Le dernier rapport AR6 du GIEC

Le GIEC, entre alarmisme et idéologie

Le dernier rapport AR6 du GIEC use d’un ton toujours plus alarmiste à propos des effets du réchauffement climatique dans le monde. Il cache cependant des intentions idéologiques de plus en plus évidentes.

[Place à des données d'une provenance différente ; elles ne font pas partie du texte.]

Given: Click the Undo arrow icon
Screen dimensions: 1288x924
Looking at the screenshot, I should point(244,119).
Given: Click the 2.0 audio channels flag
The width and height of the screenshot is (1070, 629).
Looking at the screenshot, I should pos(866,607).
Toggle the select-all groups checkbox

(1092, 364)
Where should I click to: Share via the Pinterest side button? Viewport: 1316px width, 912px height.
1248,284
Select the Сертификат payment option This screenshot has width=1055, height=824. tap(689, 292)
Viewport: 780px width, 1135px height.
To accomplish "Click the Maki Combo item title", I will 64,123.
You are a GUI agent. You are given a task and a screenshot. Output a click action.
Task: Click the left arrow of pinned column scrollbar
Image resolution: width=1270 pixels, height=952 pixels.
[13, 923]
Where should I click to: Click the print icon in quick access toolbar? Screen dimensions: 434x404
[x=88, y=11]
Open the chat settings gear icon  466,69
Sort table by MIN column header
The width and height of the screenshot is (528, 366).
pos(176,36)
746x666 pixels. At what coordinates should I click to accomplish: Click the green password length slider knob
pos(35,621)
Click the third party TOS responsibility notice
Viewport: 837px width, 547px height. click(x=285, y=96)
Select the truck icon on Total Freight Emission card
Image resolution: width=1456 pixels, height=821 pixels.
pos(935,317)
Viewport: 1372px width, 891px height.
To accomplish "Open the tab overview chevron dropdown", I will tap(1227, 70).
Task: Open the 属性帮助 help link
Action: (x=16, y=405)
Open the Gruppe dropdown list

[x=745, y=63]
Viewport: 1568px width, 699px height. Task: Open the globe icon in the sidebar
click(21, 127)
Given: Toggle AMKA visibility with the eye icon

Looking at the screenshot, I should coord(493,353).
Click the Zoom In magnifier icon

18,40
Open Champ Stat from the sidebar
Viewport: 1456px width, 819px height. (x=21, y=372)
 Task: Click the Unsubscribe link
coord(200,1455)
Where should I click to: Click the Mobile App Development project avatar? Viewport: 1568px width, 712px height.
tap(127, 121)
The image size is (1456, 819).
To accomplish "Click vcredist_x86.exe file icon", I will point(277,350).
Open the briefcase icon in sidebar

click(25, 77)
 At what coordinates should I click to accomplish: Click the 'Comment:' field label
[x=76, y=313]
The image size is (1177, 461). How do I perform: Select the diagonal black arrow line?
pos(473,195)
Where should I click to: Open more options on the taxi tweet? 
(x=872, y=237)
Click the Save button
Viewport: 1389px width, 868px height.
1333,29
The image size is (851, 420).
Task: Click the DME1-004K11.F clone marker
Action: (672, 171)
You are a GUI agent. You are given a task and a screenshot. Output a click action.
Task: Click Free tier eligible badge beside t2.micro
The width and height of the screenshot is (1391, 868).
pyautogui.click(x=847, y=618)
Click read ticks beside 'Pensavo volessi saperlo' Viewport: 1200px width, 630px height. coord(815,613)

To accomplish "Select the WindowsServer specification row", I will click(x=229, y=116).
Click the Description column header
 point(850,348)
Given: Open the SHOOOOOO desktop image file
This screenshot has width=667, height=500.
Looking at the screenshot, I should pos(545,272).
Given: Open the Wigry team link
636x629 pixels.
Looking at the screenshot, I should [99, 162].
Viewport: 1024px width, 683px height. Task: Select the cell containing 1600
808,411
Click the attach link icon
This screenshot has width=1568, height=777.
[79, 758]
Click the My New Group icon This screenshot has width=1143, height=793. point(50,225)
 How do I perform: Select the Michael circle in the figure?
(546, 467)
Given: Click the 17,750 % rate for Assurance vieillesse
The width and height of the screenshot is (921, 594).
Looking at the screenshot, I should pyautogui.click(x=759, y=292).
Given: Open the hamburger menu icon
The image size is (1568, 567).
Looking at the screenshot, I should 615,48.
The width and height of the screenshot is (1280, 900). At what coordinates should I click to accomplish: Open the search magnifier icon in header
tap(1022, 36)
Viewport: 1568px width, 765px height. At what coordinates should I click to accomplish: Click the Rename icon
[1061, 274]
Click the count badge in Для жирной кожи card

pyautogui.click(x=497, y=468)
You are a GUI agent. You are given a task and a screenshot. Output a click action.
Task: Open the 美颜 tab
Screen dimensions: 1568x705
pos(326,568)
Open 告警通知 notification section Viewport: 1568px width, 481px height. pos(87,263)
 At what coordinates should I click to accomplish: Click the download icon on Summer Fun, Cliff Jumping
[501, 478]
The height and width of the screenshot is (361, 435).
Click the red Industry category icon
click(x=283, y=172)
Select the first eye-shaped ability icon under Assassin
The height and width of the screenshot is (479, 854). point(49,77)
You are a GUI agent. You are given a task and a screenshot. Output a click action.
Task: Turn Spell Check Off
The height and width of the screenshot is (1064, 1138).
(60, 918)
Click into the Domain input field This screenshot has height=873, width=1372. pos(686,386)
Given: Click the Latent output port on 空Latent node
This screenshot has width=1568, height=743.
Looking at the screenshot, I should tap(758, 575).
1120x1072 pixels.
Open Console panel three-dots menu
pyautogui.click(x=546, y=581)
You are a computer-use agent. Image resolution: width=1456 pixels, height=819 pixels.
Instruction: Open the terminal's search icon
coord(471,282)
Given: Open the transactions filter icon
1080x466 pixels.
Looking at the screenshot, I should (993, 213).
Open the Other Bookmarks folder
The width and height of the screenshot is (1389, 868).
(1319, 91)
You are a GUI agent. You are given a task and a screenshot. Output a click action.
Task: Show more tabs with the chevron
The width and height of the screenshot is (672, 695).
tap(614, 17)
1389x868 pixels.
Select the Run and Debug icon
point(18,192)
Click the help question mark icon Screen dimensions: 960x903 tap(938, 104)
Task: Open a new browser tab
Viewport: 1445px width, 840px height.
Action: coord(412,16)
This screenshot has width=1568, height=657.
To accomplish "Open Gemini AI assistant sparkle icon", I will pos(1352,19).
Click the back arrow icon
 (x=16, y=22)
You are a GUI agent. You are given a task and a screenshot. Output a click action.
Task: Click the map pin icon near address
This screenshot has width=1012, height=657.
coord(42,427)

Le printemps et l’été 2022 en Europe ont été secs et caniculaires. Le site du Service géologique national (brgm.fr) a parlé à la date du 10 août 2022 d’une « sécheresse sans précédent ». Beaucoup d’autres sites d’informations au même mois sont venus confirmer cette situation unique et spectaculaire, jamais enregistrée, a-t-on dit.
Pourtant, en scrutant un peu plus l’actualité, quelques nuances doivent être apportées : on apercevait dans certains médias que l’été de 2022 était comparé à celui de 1976. Puis un parallèle a été fait avec celui de 1949 et le grand incendie de Bordeaux. Enfin, des archives nous ont rappelé celui de 1911. La sécheresse de 2022 aurait eu en réalité des précédents.
Il n’est pas question ici de se demander si l’été impressionnant que les Français viennent de vivre a été le signe du réchauffement climatique. Celui-ci ne fait pas l’ombre d’un doute. En revanche, son caractère anthropique tant revendiqué par le GIEC (Groupe d’experts intergouvernemental sur l’évolution du climat) est remis en cause par une autre communauté de chercheurs qui est non négligeable. Ce débat qui dure depuis près d’un demi-siècle continue aujourd’hui à coups d’articles scientifiques postés dans les plus grandes revues internationales (un corpus de 4275 articles), ce que prouve François Gervais dans son dernier ouvrage, Impasses climatiques (1). Les deux thèses ont leurs arguments bien rodés. Chacun des deux camps a ses lobbies, plus ou moins puissants. Mais l’appareil médiatique en a décidé autrement, qualifiant de « climato-sceptiques » et de complotistes tous ceux qui mettent en doute la thèse de la cause humaine du réchauffement climatique, leur déniant le statut de scientifiques. Et d’étouffer aujourd’hui toute forme de contestation, en faisant croire que tous les scientifiques sont unanimes.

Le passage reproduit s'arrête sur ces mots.